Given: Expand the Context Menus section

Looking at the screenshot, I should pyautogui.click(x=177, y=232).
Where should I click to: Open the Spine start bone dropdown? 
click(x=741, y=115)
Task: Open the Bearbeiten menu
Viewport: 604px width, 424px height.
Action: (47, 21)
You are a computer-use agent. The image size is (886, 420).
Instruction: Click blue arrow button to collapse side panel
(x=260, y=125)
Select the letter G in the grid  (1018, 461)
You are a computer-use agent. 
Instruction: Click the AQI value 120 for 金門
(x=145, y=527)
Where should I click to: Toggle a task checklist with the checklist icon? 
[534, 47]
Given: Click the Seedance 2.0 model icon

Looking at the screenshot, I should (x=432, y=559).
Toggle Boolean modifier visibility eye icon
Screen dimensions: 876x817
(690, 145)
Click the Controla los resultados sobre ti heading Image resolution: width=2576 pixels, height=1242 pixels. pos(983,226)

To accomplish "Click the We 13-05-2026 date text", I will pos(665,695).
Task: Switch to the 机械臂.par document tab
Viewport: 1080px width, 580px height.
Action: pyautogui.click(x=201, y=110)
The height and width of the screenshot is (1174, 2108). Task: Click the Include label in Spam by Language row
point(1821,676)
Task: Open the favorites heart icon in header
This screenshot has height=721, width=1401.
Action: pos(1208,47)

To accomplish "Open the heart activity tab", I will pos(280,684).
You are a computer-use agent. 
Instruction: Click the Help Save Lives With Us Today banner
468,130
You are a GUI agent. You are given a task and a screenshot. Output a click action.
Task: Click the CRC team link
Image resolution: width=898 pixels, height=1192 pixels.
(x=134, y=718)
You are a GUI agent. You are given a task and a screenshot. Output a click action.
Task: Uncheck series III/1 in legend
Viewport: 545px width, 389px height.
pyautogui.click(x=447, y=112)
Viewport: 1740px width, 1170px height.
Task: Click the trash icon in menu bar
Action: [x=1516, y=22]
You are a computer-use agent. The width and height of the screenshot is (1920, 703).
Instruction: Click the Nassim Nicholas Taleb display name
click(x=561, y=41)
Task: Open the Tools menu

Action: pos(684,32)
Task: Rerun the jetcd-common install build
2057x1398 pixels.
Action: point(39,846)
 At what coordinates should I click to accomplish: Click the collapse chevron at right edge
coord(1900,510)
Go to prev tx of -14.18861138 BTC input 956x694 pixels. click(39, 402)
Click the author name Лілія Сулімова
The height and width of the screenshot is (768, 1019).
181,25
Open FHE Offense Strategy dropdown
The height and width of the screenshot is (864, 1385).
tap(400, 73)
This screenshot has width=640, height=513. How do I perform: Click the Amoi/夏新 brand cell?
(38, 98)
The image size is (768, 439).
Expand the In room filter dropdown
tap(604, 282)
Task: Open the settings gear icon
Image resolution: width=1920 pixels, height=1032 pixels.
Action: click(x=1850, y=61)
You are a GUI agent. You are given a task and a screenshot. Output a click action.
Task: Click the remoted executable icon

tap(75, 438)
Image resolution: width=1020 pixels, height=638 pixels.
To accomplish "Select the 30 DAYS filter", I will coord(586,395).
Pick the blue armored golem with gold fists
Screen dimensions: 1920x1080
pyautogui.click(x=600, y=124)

+===+

Exercise goal = Transcribe the lines above verbatim, beginning with the first line and stopping after the line that contains "(x=134, y=718)".

Answer =
Given: Expand the Context Menus section

Looking at the screenshot, I should pyautogui.click(x=177, y=232).
Where should I click to: Open the Spine start bone dropdown? 
click(x=741, y=115)
Task: Open the Bearbeiten menu
Viewport: 604px width, 424px height.
Action: (47, 21)
You are a computer-use agent. The image size is (886, 420).
Instruction: Click blue arrow button to collapse side panel
(x=260, y=125)
Select the letter G in the grid  (1018, 461)
You are a computer-use agent. 
Instruction: Click the AQI value 120 for 金門
(x=145, y=527)
Where should I click to: Toggle a task checklist with the checklist icon? 
[534, 47]
Given: Click the Seedance 2.0 model icon

Looking at the screenshot, I should (x=432, y=559).
Toggle Boolean modifier visibility eye icon
Screen dimensions: 876x817
(690, 145)
Click the Controla los resultados sobre ti heading Image resolution: width=2576 pixels, height=1242 pixels. pos(983,226)

To accomplish "Click the We 13-05-2026 date text", I will pos(665,695).
Task: Switch to the 机械臂.par document tab
Viewport: 1080px width, 580px height.
Action: pyautogui.click(x=201, y=110)
The height and width of the screenshot is (1174, 2108). Task: Click the Include label in Spam by Language row
point(1821,676)
Task: Open the favorites heart icon in header
This screenshot has height=721, width=1401.
Action: pos(1208,47)

To accomplish "Open the heart activity tab", I will pos(280,684).
You are a computer-use agent. 
Instruction: Click the Help Save Lives With Us Today banner
468,130
You are a GUI agent. You are given a task and a screenshot. Output a click action.
Task: Click the CRC team link
Image resolution: width=898 pixels, height=1192 pixels.
(x=134, y=718)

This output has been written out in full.